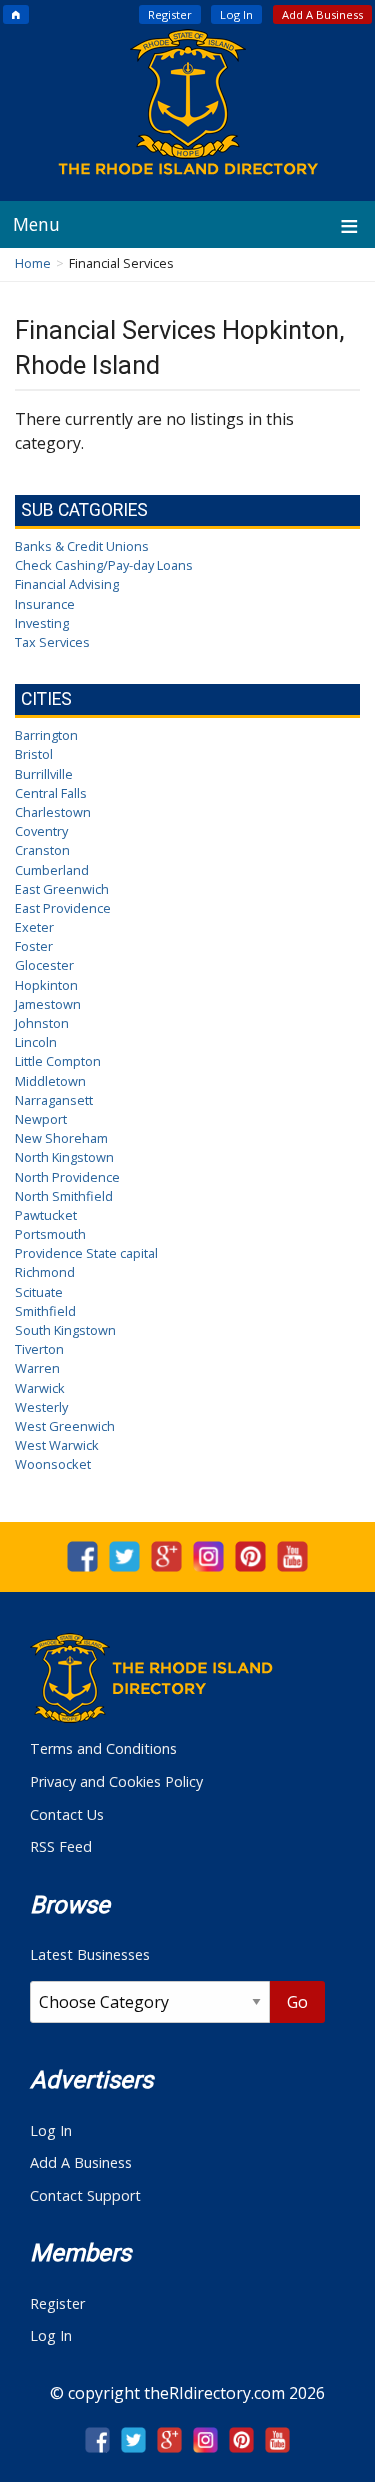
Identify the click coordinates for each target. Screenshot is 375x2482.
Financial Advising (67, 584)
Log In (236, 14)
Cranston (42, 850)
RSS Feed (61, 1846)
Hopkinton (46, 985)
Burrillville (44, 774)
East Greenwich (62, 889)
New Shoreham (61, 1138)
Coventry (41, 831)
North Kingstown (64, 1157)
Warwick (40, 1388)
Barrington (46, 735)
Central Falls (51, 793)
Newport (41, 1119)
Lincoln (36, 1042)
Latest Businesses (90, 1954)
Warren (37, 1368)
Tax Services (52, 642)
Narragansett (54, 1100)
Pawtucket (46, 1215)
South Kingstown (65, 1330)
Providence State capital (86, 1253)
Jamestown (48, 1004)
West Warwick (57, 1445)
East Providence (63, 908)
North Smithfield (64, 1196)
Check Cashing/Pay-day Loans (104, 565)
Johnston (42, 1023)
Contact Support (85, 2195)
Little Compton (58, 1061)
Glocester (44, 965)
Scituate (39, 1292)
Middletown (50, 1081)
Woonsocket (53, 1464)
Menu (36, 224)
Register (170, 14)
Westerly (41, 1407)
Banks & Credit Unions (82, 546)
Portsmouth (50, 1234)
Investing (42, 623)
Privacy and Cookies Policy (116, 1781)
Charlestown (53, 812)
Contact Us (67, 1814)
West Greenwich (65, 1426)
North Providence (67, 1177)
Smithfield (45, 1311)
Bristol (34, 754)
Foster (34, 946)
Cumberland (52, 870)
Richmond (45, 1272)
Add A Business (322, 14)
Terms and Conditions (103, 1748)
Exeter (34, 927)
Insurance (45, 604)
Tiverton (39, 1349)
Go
* * * * *
■ **What to produce**
Skip the pictures, please, and transcribe only the lines from the beginning of the material through the one that contains "North Kingstown (64, 1157)".

■ **Task answer**
Identify the click coordinates for each target. Screenshot is 375x2482.
Financial Advising (67, 584)
Log In (236, 14)
Cranston (42, 850)
RSS Feed (61, 1846)
Hopkinton (46, 985)
Burrillville (44, 774)
East Greenwich (62, 889)
New Shoreham (61, 1138)
Coventry (41, 831)
North Kingstown (64, 1157)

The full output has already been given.